Items from a dataset:
########################################

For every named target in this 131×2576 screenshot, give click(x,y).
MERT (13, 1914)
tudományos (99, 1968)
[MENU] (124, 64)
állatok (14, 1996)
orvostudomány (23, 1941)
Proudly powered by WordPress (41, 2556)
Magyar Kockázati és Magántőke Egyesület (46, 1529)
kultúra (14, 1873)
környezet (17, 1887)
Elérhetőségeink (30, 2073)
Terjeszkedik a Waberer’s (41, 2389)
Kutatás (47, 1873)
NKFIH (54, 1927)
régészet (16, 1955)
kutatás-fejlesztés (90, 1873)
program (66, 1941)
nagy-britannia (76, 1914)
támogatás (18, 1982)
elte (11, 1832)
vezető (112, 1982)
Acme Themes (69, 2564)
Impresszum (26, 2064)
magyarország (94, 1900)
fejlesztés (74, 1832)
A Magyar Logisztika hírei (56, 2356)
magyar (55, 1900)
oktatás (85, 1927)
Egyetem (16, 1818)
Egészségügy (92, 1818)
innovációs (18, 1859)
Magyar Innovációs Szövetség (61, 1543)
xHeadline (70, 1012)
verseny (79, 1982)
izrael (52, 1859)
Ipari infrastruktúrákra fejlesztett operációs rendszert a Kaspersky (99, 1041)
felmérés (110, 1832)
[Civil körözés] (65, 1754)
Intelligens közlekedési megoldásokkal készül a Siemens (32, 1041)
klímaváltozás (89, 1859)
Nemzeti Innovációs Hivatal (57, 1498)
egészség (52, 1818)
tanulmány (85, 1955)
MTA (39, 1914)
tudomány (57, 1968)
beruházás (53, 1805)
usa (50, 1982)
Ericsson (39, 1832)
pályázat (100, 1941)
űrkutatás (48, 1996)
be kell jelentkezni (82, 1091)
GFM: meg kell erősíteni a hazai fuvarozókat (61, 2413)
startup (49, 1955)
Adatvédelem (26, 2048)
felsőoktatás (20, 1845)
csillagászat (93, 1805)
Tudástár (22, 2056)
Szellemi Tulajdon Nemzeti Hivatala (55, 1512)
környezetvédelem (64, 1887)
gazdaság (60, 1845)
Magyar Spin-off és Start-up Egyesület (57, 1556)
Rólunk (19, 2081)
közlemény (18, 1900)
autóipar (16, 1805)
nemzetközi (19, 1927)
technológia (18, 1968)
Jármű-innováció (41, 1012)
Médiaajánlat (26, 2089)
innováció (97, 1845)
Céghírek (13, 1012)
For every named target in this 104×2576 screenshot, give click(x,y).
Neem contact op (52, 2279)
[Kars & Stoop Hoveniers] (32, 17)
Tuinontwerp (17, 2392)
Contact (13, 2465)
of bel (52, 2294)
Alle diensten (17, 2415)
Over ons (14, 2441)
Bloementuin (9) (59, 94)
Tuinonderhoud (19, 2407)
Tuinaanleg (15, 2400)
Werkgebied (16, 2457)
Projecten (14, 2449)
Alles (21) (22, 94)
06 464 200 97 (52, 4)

########################################

▸ How to complete this task:
Nothing but the lines from the top of the records down to the line with "felmérés (110, 1832)" belongs in the answer; repeat them exactly.

▸ Task answer:
For every named target in this 131×2576 screenshot, give click(x,y).
MERT (13, 1914)
tudományos (99, 1968)
[MENU] (124, 64)
állatok (14, 1996)
orvostudomány (23, 1941)
Proudly powered by WordPress (41, 2556)
Magyar Kockázati és Magántőke Egyesület (46, 1529)
kultúra (14, 1873)
környezet (17, 1887)
Elérhetőségeink (30, 2073)
Terjeszkedik a Waberer’s (41, 2389)
Kutatás (47, 1873)
NKFIH (54, 1927)
régészet (16, 1955)
kutatás-fejlesztés (90, 1873)
program (66, 1941)
nagy-britannia (76, 1914)
támogatás (18, 1982)
elte (11, 1832)
vezető (112, 1982)
Acme Themes (69, 2564)
Impresszum (26, 2064)
magyarország (94, 1900)
fejlesztés (74, 1832)
A Magyar Logisztika hírei (56, 2356)
magyar (55, 1900)
oktatás (85, 1927)
Egyetem (16, 1818)
Egészségügy (92, 1818)
innovációs (18, 1859)
Magyar Innovációs Szövetség (61, 1543)
xHeadline (70, 1012)
verseny (79, 1982)
izrael (52, 1859)
Ipari infrastruktúrákra fejlesztett operációs rendszert a Kaspersky (99, 1041)
felmérés (110, 1832)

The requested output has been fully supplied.